That’s not just one helluva turnabout, it’s indicative of a complete business model metamorphosis.

“The cost of capital is becoming increasingly important as the magnitude of hyperscaler capex reaches 100% of cash flows from operations this year, incentivizing increased debt issuance to fund spending,” Snider wrote, adding that “the recent importance of the AI investment boom in boosting corporate earnings and share prices should make stocks even more sensitive to changes in the cost of capital.”

As a quick reminder: This is all that matters. Almost.

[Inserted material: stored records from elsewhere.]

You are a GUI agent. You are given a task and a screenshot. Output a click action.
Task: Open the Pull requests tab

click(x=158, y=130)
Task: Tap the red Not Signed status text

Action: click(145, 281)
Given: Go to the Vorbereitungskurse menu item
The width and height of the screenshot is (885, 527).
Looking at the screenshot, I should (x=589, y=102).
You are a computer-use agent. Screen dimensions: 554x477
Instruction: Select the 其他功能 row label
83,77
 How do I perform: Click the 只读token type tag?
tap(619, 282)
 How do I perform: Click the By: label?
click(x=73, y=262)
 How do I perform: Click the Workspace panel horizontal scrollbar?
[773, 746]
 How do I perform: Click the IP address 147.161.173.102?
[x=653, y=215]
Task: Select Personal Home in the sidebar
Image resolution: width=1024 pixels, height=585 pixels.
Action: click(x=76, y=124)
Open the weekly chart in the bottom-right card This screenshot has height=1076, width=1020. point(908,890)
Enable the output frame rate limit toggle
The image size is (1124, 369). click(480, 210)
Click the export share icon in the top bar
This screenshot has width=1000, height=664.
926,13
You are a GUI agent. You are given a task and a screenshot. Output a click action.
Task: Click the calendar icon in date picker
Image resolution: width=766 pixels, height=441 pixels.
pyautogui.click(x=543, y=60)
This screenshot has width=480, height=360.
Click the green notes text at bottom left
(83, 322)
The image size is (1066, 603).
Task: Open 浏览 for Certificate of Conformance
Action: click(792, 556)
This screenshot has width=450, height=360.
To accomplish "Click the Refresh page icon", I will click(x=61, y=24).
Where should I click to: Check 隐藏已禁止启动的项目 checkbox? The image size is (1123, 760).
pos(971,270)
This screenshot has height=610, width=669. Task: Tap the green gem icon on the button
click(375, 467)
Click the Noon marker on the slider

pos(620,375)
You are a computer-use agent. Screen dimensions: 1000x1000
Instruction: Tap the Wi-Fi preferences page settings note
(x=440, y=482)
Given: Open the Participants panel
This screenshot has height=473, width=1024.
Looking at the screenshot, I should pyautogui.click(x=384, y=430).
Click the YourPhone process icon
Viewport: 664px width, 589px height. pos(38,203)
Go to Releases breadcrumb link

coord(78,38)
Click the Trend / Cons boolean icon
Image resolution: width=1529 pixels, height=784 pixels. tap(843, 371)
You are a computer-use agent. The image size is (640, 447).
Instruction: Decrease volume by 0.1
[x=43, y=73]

AI infrastructure stocks are seen accounting for at least half of S&P 500 profit growth this year, and the same stocks comprise more than 40% of overall market cap.

The figure on the right shows the impact of hyper-scaler capex on a common metric for overall corporate business outlays (the ratio of capex to sales).

This is a macro issue too: US GDP growth’s now heavily dependent on AI-related business spending, and to the extent that’s funded in part by debt, a higher cost of capital could, as Trump put it last month, “kill success.”

And yet, as I’ve been over again and again of late, capex booms tend to presage rate hikes given the read across from business investment bonanzas for the near- and medium-term neutral rate, and the extent to which failing to hike as neutral moves up is to countenance passive easing and thereby risk inflation.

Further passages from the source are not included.